I had no idea of what would be your response to my recent book proposal. You have been very generous with me and the many contributed words and images are helping me to focus and develop a book that will be a lot of fun and hopefully of interest to you. I thank you for the energy you are adding to this idea. I have also received a few requests to include some writings, so this really is becoming a collaborative project.
This book will take a little time to produce since I still have a lot of research to do regarding printing, publishing, and distributing -- and I still expect to keep creating art during this process, so if you would like to add your thoughts, you may still do so online at:
There is a new store opening this Thursday night in downtown Austin, Texas. It is called "The Home Retreat" and is located at 249 W. 2nd Street, right next to the new City Hall building at 2nd Street and Lavaca.
The owners, Wini and Michael Graziano, thought my sculptures would fit well in the environment they have created and invited me to exhibit there. The Home Retreat offers quality linens, pillows, throws, carpets, and more from around the world. I received some of their Peppermint Tea Tree Dead Sea Bath Salts when I delivered my art there recently. They smell invigorating and Wini assures me that the salts will help soothe aching joints.

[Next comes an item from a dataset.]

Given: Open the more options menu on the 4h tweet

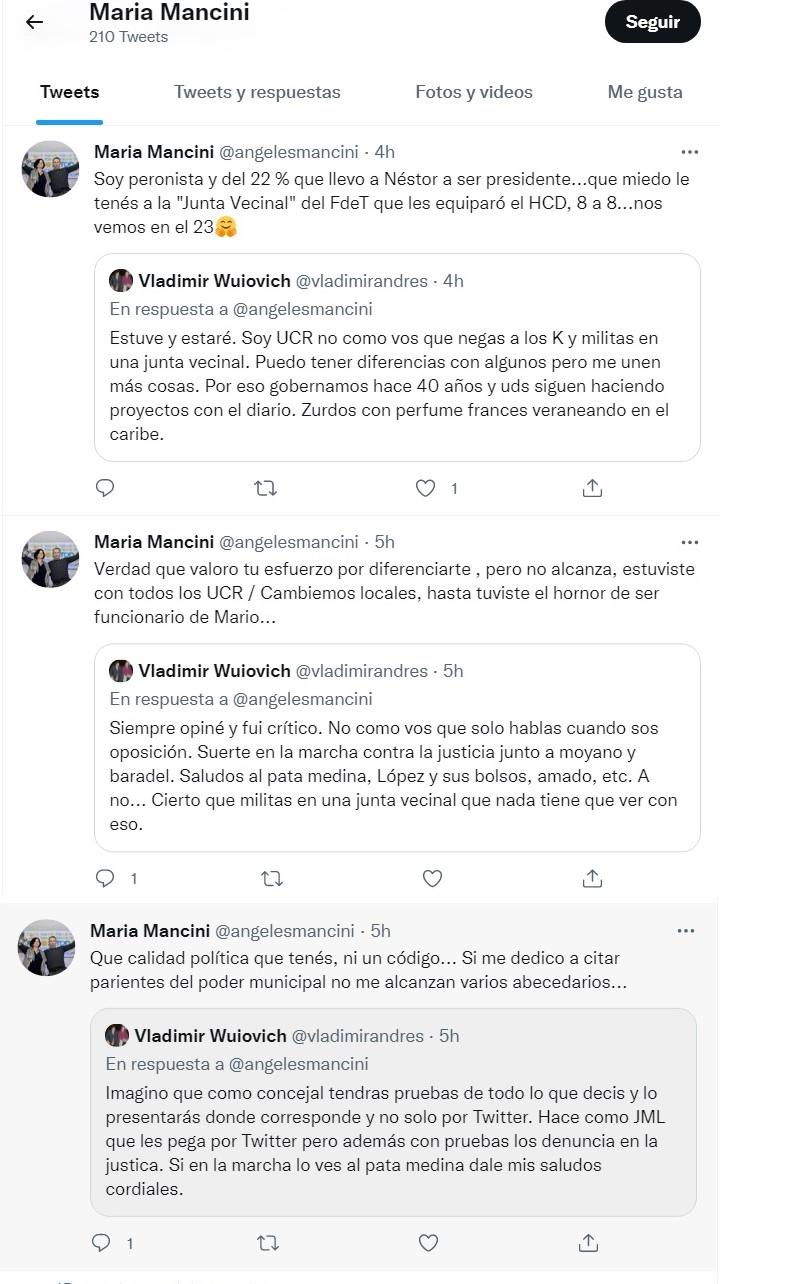Looking at the screenshot, I should 689,152.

This Thursday night from 6 to 9 p.m. you are invited to help us celebrate the grand opening of this lovely store downtown. There is free parking in the City Hall garage (enter via Lavaca Street) and even valet parking service. I hope to see you there!
New Art Space:
If you find yourself up near the Windy City around this coming 4th of July holiday, I hope you will stay long enough to visit the Ferencak Gallery on Thursday, July 7th. I will be at the gallery that evening from 3 to 7 p.m. and am bringing up some brand new works. Won't you join Dawn Ferencak and me (and some of my family members, too)?
Ferencak Gallery, inside Edward Jones,
316 Lake Street, Oak Park, Illinois (Chicago area)
Telephone Dawn Ferencak for more information: 773.622.0324 or 708.524.6009
Preview new works debuting in Chicago:
Three other new paintings:
"Lei" and "Lui":
The book I am currently reading is Sculpture -- Some Observations on Shape and Form from Pygmalion's Creative Dream. This is Jason Gaiger's translation of the German philosopher Johann Gottfried Herder's 1778 essay Plastik.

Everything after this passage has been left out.